Task:
Whenever a line below includes the word "Given", copy that line.

Extracted records:
BEGIN

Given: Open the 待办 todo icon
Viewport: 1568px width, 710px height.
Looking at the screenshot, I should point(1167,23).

END
BEGIN

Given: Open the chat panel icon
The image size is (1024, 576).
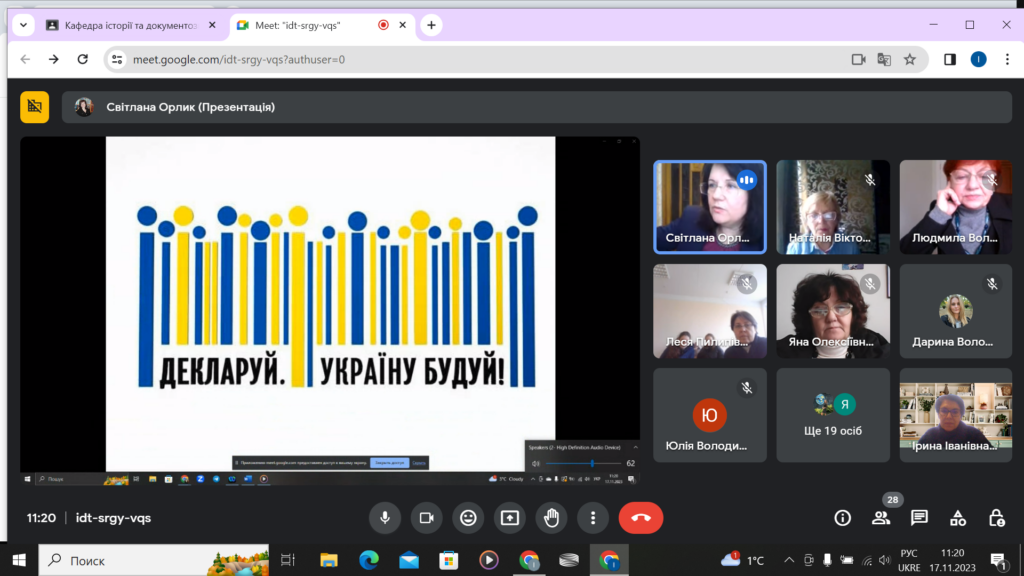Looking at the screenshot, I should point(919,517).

END

Expected output:
Given: Open the 待办 todo icon
Given: Open the chat panel icon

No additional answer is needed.